--- Data ---

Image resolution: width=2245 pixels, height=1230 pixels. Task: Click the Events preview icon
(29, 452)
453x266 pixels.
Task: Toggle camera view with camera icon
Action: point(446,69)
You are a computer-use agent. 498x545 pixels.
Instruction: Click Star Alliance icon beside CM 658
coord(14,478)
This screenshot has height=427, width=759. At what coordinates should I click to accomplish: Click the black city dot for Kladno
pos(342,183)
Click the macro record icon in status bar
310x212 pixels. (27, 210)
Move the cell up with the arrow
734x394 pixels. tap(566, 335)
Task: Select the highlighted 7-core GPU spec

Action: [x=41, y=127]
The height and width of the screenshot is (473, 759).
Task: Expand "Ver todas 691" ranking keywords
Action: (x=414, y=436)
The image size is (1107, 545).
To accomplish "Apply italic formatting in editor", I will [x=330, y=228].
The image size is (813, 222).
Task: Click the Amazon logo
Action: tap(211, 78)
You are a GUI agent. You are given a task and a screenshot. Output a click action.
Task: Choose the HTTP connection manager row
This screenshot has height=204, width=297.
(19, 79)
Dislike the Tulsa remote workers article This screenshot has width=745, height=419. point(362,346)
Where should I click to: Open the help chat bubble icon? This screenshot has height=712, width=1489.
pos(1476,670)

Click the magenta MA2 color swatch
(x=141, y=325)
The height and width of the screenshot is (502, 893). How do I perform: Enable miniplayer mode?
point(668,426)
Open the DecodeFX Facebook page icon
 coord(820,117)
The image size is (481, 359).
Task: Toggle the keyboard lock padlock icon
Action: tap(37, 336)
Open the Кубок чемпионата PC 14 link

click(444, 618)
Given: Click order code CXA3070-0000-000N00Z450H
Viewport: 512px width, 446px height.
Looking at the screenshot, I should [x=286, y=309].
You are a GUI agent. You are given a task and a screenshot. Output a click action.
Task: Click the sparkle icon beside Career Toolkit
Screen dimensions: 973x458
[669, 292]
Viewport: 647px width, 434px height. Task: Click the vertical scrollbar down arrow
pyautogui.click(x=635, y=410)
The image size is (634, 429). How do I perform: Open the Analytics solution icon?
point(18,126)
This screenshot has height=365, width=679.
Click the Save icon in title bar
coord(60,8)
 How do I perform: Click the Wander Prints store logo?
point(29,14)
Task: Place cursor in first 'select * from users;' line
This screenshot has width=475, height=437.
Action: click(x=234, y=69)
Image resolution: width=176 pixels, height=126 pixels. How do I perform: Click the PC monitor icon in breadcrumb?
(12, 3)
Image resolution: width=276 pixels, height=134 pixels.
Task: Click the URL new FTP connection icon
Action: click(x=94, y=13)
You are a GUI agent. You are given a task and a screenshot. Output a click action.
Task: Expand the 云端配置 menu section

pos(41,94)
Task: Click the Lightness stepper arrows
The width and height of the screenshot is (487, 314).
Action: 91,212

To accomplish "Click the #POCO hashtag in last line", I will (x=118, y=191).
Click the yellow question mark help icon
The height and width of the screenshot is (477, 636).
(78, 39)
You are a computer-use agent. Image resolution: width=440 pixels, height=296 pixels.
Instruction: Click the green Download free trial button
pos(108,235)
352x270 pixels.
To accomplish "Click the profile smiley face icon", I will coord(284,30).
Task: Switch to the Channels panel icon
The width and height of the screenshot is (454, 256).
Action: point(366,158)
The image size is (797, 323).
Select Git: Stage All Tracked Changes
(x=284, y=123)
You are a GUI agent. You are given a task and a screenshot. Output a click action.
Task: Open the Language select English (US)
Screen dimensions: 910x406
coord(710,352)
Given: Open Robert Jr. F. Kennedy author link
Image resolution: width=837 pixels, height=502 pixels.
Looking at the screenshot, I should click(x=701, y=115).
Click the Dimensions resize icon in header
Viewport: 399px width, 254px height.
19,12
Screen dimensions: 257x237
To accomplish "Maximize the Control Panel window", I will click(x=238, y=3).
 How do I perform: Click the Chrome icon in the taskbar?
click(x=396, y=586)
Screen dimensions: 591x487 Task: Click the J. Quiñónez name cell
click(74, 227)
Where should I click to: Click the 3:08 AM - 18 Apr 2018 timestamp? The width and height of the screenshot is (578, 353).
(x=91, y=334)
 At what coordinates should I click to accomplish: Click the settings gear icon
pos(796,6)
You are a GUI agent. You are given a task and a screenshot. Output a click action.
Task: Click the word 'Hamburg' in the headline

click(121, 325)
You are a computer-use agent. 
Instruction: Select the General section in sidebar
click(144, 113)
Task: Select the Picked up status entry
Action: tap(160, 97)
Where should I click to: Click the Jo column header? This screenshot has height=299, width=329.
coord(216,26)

---

Find each line above that contains "computer", and copy those lines.

You are a computer-use agent. 498x545 pixels.
You are a computer-use agent. Image resolution: width=440 pixels, height=296 pixels.
You are a computer-use agent. 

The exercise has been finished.